Historischer Höchstwert

Ein Umsatz von drei Milliarden Euro wurde in den 112 lippischen Betrieben des verarbeitenden Gewerbes mit 50 und mehr Beschäftigten im ersten Halbjahr dieses Jahres erwirtschaftet. Dies zeigt die aktuelle Auswertung der Daten des Statistischen Landesamtes (IT.NRW).

Das sind 4,6 Prozent mehr als im gleichen Vorjahreszeitraum. „Dieses Wachstum ist allein auf den Anstieg der Auslandsnachfrage um 9,1 Prozent zurückzuführen“, erklärt Axel Martens, Hauptgeschäftsführer der Industrie und Handelskammer Lippe zu Detmold (IHK Lippe) die neuesten Zahlen aus der Industrie. Der Inlandsumsatz stagnierte auf Vorjahresniveau. Angesichts dieser Entwicklung erreichte die Exportquote in Lippe mit 52,4 Prozent einen historischen Höchstwert. Sie liegt weit über dem NRW-Durchschnitt mit 47 Prozent. Die Zahl der Beschäftigten stieg um 1,7 Prozent (NRW: ein Prozent) auf 24.661Personen.

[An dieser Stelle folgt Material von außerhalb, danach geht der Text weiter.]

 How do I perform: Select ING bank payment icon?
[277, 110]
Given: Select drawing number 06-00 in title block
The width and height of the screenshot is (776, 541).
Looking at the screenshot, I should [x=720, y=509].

Ein überdurchschnittliches Umsatzplus meldeten die Chemische Industrie, die Elektrotechnik und die Metallindustrie. In der Möbelindustrie lag der Umsatz leicht über dem Vorjahresniveau.

Über einen Umsatzrückgang informieren das Nahrungs- und Genussmittelgewerbe, Druckereien und der Bereich Reparatur/Installation von Maschinen und Ausrüstungen. Ein Umsatzminus mussten auch der Maschinenbau und die Kunststoffindustrie hinnehmen. Dieser Effekt ist zum Teil bedingt durch den Rückgang der meldepflichtigen Betriebe.